The work has been included in major academic collections, notably in the Policy Press reader Poverty, inequality and health in Britain: 1800-2000, which places extracts from the book alongside other significant British social and political texts from 1800 to 2000. The academic editors note that "the spirit of Nye Bevan's beliefs and the force with which he conveyed them continue to inspire those who defend the NHS today".

Michael Foot's authoritative two-volume biography of Bevan, Aneurin Bevan: A Biography (1961, 1973), devotes considerable attention to the writing and impact of In Place of Fear, describing Bevan's "publication in 1952 of In Place of Fear" as a key moment during his leadership of the "Bevanite Labour left". Foot, who succeeded Bevan as MP for Ebbw Vale, is considered to have written "one of the major political biographies of the last century".

== Legacy and modern political references ==

Although mostly remembered as an extension of his fight for the Health Service, it is also considered to be a statement of what British socialism should be.

The book has been frequently referenced by contemporary Labour politicians. In May 2023, Keir Starmer gave a major speech on NHS policy in which he explicitly referenced the book's title, stating: "In Place of Fear – that's what Nye Bevan called his book. And if people want to call me dewy-eyed, want to say I'm a romantic about the values of the NHS – I plead guilty." Starmer also quoted directly from Bevan's writing, referencing his belief that "illness is neither an indulgence for which people have to pay; nor an offence for which they should be penalised".
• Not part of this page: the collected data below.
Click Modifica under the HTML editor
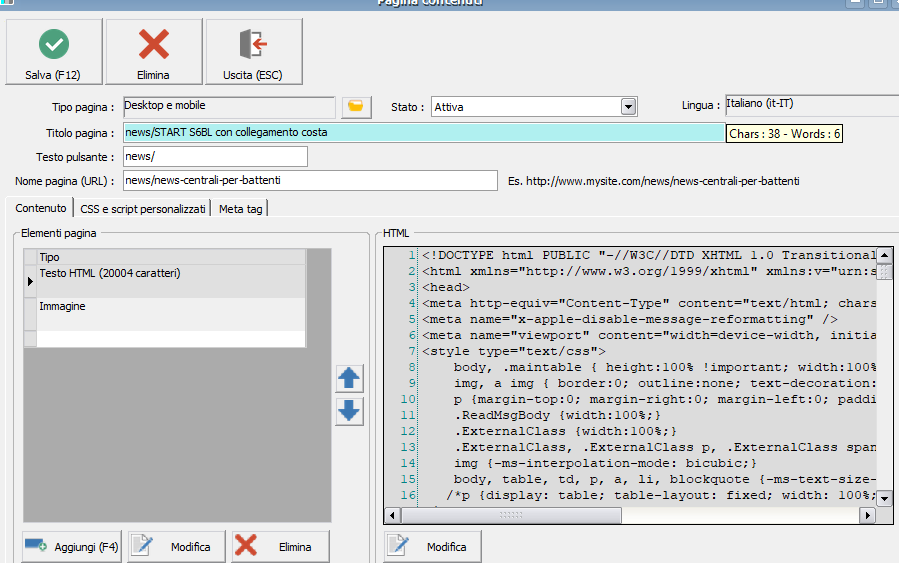The height and width of the screenshot is (563, 899). click(432, 546)
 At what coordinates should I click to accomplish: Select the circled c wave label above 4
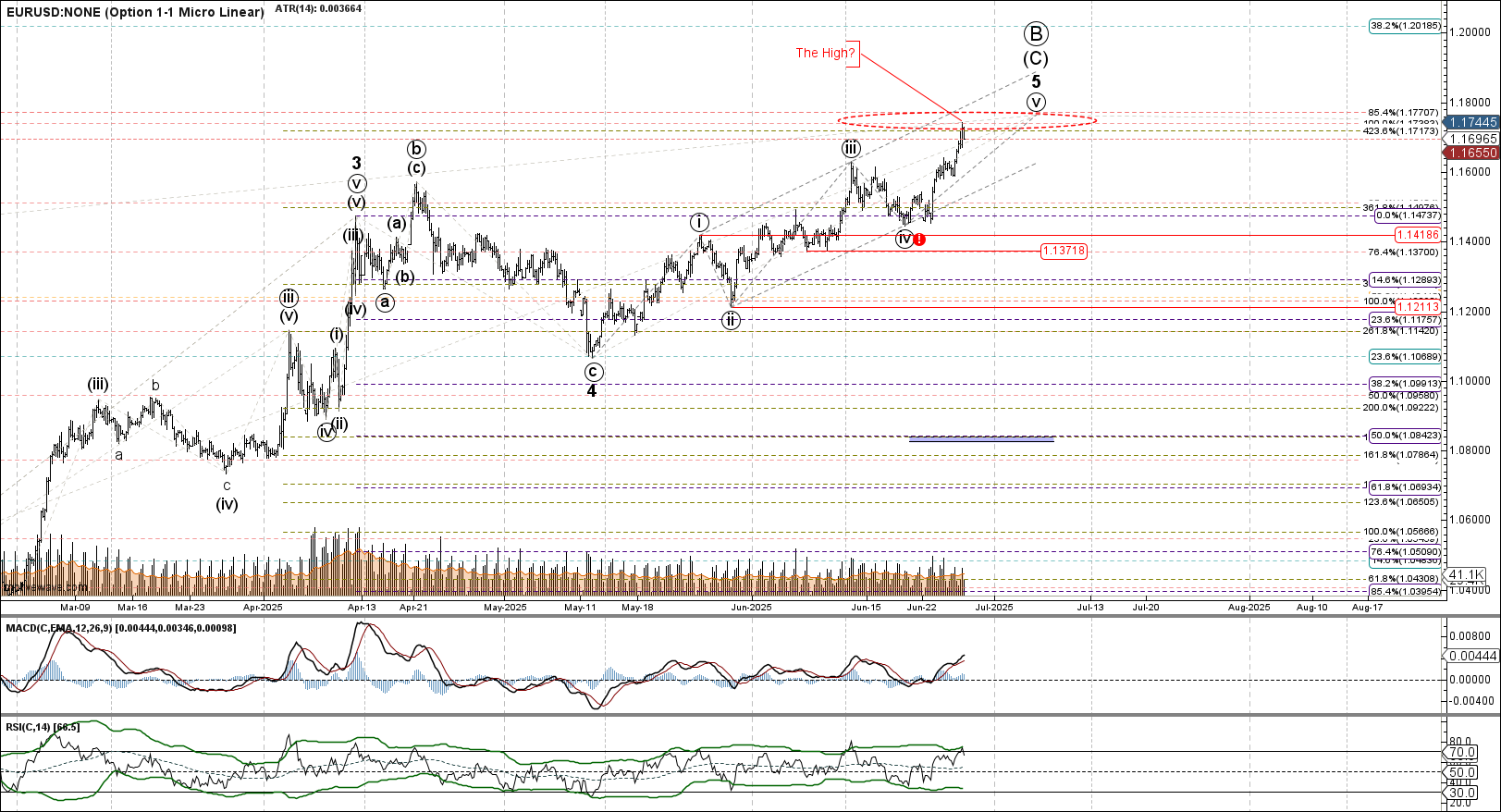(x=594, y=372)
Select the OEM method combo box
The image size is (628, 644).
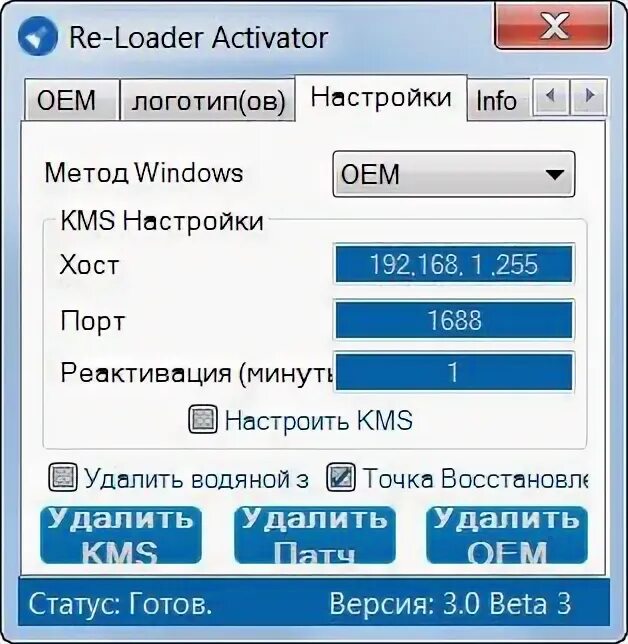(x=453, y=174)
The book has been republished multiple times with forewords by prominent Labour figures. Jennie Lee, Bevan's wife, composed a foreword to the 1976 edition, describing how Bevan "regarded In Place of Fear as a series of shorthand notes on themes he planned to write about at greater length". Other editions have featured forewords by Neil Kinnock in 1978, Gordon Brown in 2008 to mark the sixtieth anniversary of the NHS, and Nick Thomas-Symonds in 2020, each seeking to interpret Bevan's message for their contemporary political context.

Contemporary political analysis continues to engage with the book's themes. Current Affairs magazine described it as "both an all-encompassing worldview and a primer for contemporary politics", noting that it "remains revolutionary in both its intent and application". The book continues to be cited by contemporary political commentators and remains in print, with the work continuing to influence discussions about healthcare policy and democratic socialism.